Global Trade Could Hinder Higher Education, Report Says

Global Trade Could Hinder Higher Education, Report Says

According to a new report, some U.S. higher education officials are worried that international trade agreements could commercialize education and have a negative impact on the higher education community as a whole, community colleges and four-year institutions alike. The lines are blurred, they say, and many educators are asking the question: what does education have to do with trade policy?
The report, “Higher Education and International Trade Agreements: An Examination of the Threats and Promises of Globalization,” was released by the National Education Association and says “the impact of international trade negotiations is not always the first issue that comes to mind in terms of debates over educational policy.”
But Josh Bivens, the author of the report, said it “serves as a primer on those issues for the higher education community.”
Bivens, an economist at the Economic Policy Institute, said the General Agreement on Trade in Services (GATS) is a top issue. “The outcome of GATS negotiations has the potential to affect a broad range of education policies,” the report says. “Two of the most important of these issues include the rise of distance learning and information and communication technology as a tool in higher education and the public versus private mix of providing higher education.”
Rachel Hendrickson, coordinator for higher education at the NEA, said the report was in direct response to increasing concerns regarding higher education and international trade issues.
Although many higher education officials believe that cross-border education could help other countries benefit through training and education and that it’s for the good of the global community, they are concerned about the commercialization of education and what might happen when education intersects with trade policy. 

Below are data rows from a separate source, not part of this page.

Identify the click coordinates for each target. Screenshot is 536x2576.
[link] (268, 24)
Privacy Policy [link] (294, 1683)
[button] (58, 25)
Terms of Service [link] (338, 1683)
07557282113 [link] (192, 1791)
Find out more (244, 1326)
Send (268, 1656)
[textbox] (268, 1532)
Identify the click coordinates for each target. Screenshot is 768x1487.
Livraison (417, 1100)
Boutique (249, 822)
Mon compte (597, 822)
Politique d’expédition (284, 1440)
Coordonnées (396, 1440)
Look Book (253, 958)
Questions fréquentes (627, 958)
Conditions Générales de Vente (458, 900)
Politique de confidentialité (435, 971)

“Cross-border education can do all kinds of good things. It can bring new programs to different countries. It can bring distance learning,” said Dr. Madeleine Green, vice president and director of the Center for Institutional and International Initiatives at the American Council on Education. “You don’t need GATS for cross-border education. So you have to distinguish what’s good about cross-border education and why do you need a trade agreement? You need a trade agreement to remove obstacles to commercial trade. It is not about facilitating all of cross-border education, in that sense, it’s about removing obstacles to trade.”
There seems to be a consensus among those in higher education that trade agreements are threatening to turn education into a tradable commodity.
Green said there are ample reasons to be concerned with trade agreements, particularly since there are major differences between the trade specialists who are managing the negotiations and educators.
“The people who are negotiating are trade specialists; they’re not educators, so when the people who are defining the framework for cross-border education are trade people … we worry about decisions that will be made,” Green said.
Barry Stearns, a professional counselor at Michigan’s Lansing Community College and former president of the National Council for Higher Education, said, “Education is for the public good. What they’re trying to do is change it to a tradable commodity.”
The ambiguity of the language in trade agreements, particularly the language in GATS, makes those in higher education uneasy. Renate Bridenthal, chair of the International Committee at Professional Staff Congress/CUNY, said she is worried about the language of GATS and that she and her colleagues are watching it closely.
The NEA’s Hendrickson agreed.
“There’s no clear black and white,” Hendrickson said. “You have to know where you fit.”
As trade policy and trade negotiations progress, many experts agree that there should be active dialogue between policy-makers and educators — but at the same time, they say, that dialogue seems to be the missing link.
“The dialogue is a missing ingredient,” Stearns said. “It’s essential and it’s almost nonexistent at this point. The advisers we’re seeing in and out of policy-making are coming from the private sector, not public education.”
 It’s critical that educators and higher education officials voice their concerns, Bivens said. He said the higher education community has to come together to discuss what it thinks should happen in terms of education and commercialization. After those discussions, he said, they have to initiate dialogue and debate with policy-makers.
“That’s the real first step that will make these trade agreements quite relevant or not so relevant for the U.S. market,” Bivens said. “Once education starts to be commercialized, then prospects for regulating it are going to be reduced, because if you try to regulate something that’s commercial activity, you’ll find yourself in violation of these international trade treaties.”
ACE’s Green said she’s concerned about the long-term effects that trade agreements will have on higher education.
“We’re just worried how is this really going to play out,” she said.